Which I read last year and posted something on somewhere around here. One of these days I'll get around to reading 'Life and Fate' as well, if the library can locate it for me.

As for the booming business in the new library, Caro, it really is a lovely space, roomy, airy, lots of natural light, high-ceilinged and with lots of comfortable chairs and even a (fake) fireplace! People like new things. Once we get the coffee machine installed there'll be no keeping people out of the place.
Castorboy

RN Singer wrote:
Quote:
A collection of his wartime journalism has also been published under the editorship of Anthony Beevor, under the title A Writer at War.
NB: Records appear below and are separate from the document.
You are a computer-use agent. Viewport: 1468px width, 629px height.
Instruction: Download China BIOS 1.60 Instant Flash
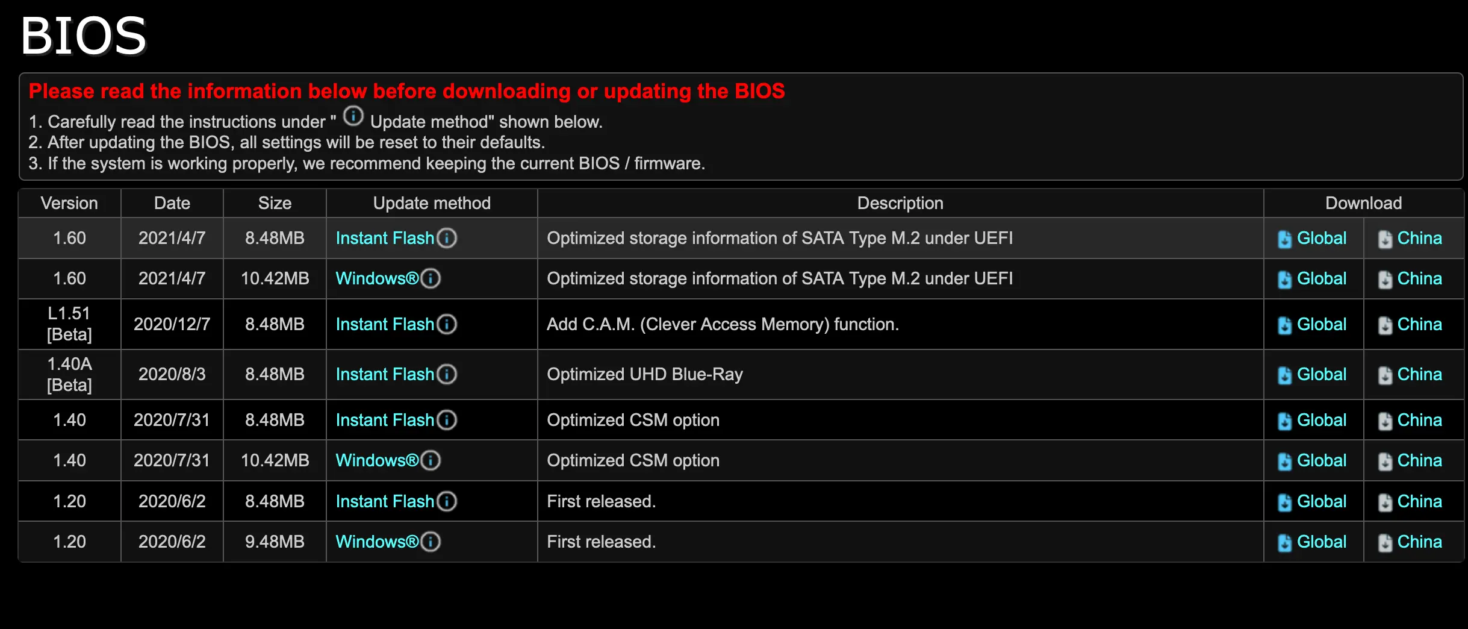[1419, 238]
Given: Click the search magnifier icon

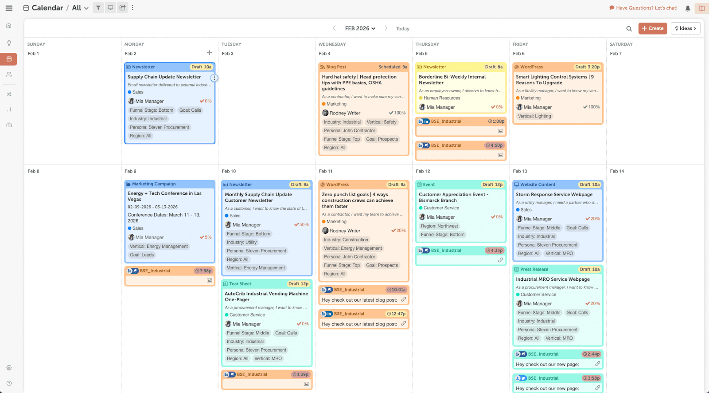Looking at the screenshot, I should coord(629,29).
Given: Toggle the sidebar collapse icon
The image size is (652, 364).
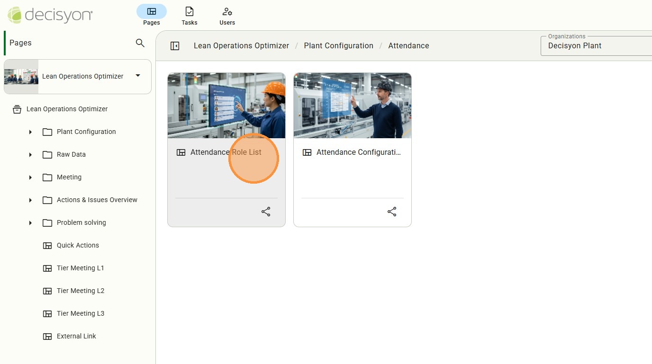Looking at the screenshot, I should 175,46.
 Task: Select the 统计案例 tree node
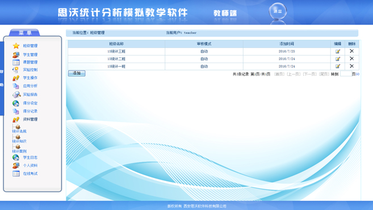tap(19, 151)
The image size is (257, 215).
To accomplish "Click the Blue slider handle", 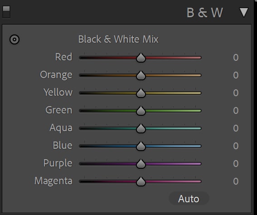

Which I read last year and posted something on somewhere around here. One of these days I'll get around to reading 'Life and Fate' as well, if the library can locate it for me.
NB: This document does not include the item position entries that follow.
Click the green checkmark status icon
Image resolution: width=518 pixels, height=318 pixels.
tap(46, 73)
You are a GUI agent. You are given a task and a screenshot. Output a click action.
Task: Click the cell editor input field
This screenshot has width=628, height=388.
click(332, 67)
I came across some posts in June so this may be what you were thinking of - http://bigreaders.myfastforum.org/sutra9521.php
Evie

My library has a very poor selection of fiction, but I have come back with a good haul today.  A collection of the writings of James Thurber, Better to have Loafed and Lost; The Sorrows of an American by Siri Hustvedt (loved her novel What I Loved); and, perhaps most excitingly, Barbara Kingsolver's latest novel, The Lacuna, in hardback.  She hasn't written a novel in years, so I have been looking forward to this, but was prepared to wait for the paperback.  Something to keep me going until I am reunited with New Grub Street, anyway!   Cool
blackberrycottage

Evie, I tried to renew The Lacuna at the library, but couldn't. That meant I had to read 507 pages in one and a half days. Thankfully it wasn't a slow read. I finished it whilst listening to Lenny Henry as Paul Robeson on Radio 3, which seemed strangely symbolic in a way.
Evie

I was a bit worried in my library today - the shelves seemed very sparsely stocked.  Maybe the good people of Kenilworth are borrowing books by the wheelbarrowload...I hope so.
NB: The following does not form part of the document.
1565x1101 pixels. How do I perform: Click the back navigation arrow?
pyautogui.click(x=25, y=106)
I did find two things to borrow, though - the latest from Don DeLillo, Omega Point, and Robert Silverberg's Dying Inside, recommended aeons ago by mike js, so I am looking forward to those.
kitsumehime

Here in my small town in the USA,  the powers that be seem to be bent on closing the three branch libraries and cutting back on the days and hours for the main branch.  Some of the "little" people have been laid off, but the higher ups who draw what I consider to be obscenely high salaries are "union" and seem to be immune to sacrifice.  Surely there must be a better solution.  Parking is a nightmare for the main branch.  As a result, one of the branches has a much greater circulation than the main branch.  You just gotta wonder...
Chibiabos83

Love Over Scotland has just come in! Off to the library I go...
Evie

Yay!  :0)
mike js

I hope you enjoy Robert Silverberg's Dying Inside, Evie. I re-read it recently and while it is not quite as polished as I had remembered, I greatly enjoyed it again and do admire it. There is an intensity to the way the story is told, as if Silverberg himself had really experienced it. And again I found the ending moving. (It is not entirely sad, by the way!)
Evie

Hello mike - I read it a while ago (I think that is quite an old post of mine), and I thought it was excellent.
mike js

Hello Evie. Oops, forgot to look at the date of your earlier post! Anyway, glad you liked it.
county_lady

Unfortunately this is a thumbs down for the Worcestershire County Libraries. Inspired by Mrs Dalloway I searched the website for a copy of Michael Cunningham's The Hours and not one copy found! Sad
Chibiabos83

That's a shock, County Lady. I see they have other books of his, but you'd think The Hours would be the most obvious one to stock. Cambridgeshire Libraries are very good in that they have a book recommendation form on their website, and they have bought books I've recommended via that system in the past. I don't see a similar thing on the Worcestershire catalogue pages, but perhaps your local library will help. Still, they ought to have it.